Lawyers, teachers, students, small landowners and peasants sacrificed their lives to realize the dream. The Pakistani movement was a feat of the collective consciousness of the working class that wanted an independent state capable of defending basic rights, providing respectable livelihoods and guaranteeing peace and prosperity for future generations. Has this dream fully come true?

Pakistan’s political course suffered a severe setback with the death of Jinnah in the early days of Pakistan.

The nation had not recovered from the grief and loss of Jinnah’s passing when in October 1951 another tragedy struck her; the country’s first prime minister was killed in broad daylight in Rawalpindi. The derailment of democracy began with the death of Liaquat Ali Khan. It continues to this day. The removal from office of Khawaja Nazimuddin by order of the Governor General reminds us that a stable political government was not a priority. Mohammad Ali Bogra tried hard, but like his predecessor, he failed against the nexus of civil-military bureaucracy. After Bogra, Chaudhry Muhammad Ali, Huseyn Shaheed Suhrawardy, Ibrahim Ismail Chundrigar and Feroz Khan Noon proved to be chess pawns.

Martial law was imposed in 1958. It gave the establishment direct control of the country’s resources. Ayub Khan, and later his successor Yahya Khan, ruled Pakistan as their personal fiefdoms. Ayub’s licensing regime and Yahya’s patronage politics have crippled Pakistan’s political institutions. A serious political conflict erupted between the east and west wings of Pakistan when West Pakistan’s elite refused to accept the democratic majority in the east. As political institutions lost credibility, people took to the streets and tried to solve problems in different ways. This led to a military operation in East Pakistan and the disintegration of the country.

Zulfikar Ali Bhutto, the first elected Prime Minister, picks up the pieces and begins efforts to rebuild Pakistan. He gave the country a democratic constitution. His land reforms were well received by the peasantry. He also laid the foundations for an independent foreign policy and built strong relations with the Gulf countries.

However, his treatment of nationalist parties in Balochistan and Khyber Pakhtunkhwa was deplorable. His government has set a bad precedent by violating basic human rights and limiting press freedom. The anti-Bhutto movement resulted in another martial law.

Zia ul Haq’s martial law banned all political parties in Pakistan. He abrogated the constitution and imprisoned politicians, rights activists, lawyers, journalists, members of civil society and random citizens.

Zia ruled Pakistan for about eleven years, wielding near absolute power, showing contempt for the constitution and disdain for democracy. His legacy was religious extremism, polarized society, drugs and Kalashnikov culture.

The country needs a stable political environment. This will be achieved by making political institutions more inclusive and open to all communities.

Democracy returned in 1988 with the election of the Muslim world’s first female prime minister, Benazir Bhutto. But the prime minister, his cabinet and parliament were vulnerable because a powerful president wielded arbitrary powers.
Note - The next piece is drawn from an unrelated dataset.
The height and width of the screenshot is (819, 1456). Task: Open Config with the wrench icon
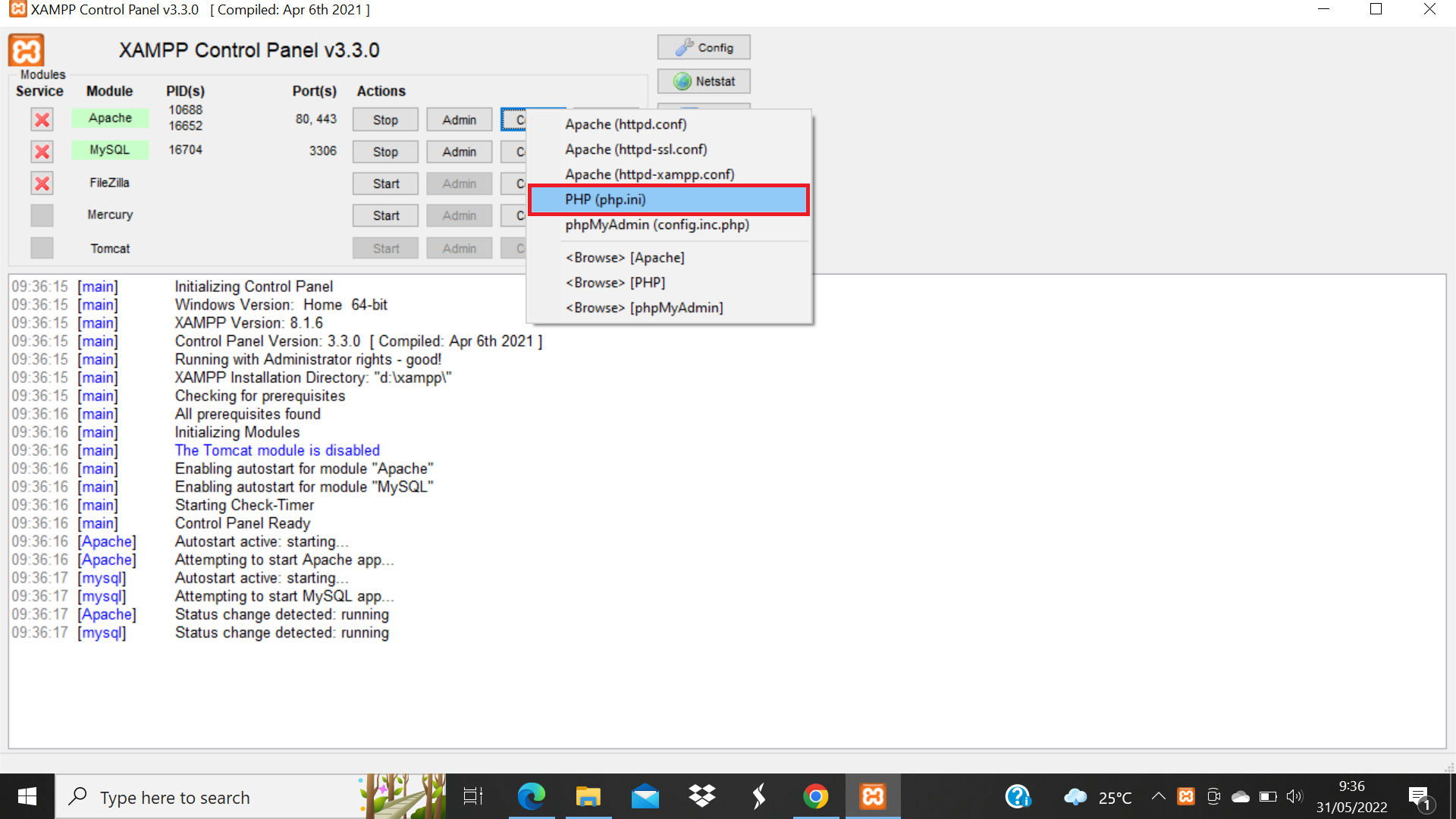coord(704,47)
Disagreements with the President became the reason for Miss Bhutto’s departure and later Nawaz Sharif’s departure from the Prime Minister’s office. For nearly a decade, the premiership alternated between the two leaders. This era ended with another coup – by General Pervez Musharraf.

Musharraf started with a vision of an enlightened and progressive Pakistan, but ended up like other military leaders. He led Pakistan in the war on terrorism which cost an estimated $123 billion in collateral damage and claimed nearly 75,000 lives. His operation in Balochistan has created a deep division in the province.

In his final years, Musharraf lost control of power, announced general elections and allowed former prime ministers Benazir Bhutto and Nawaz Sharif to return.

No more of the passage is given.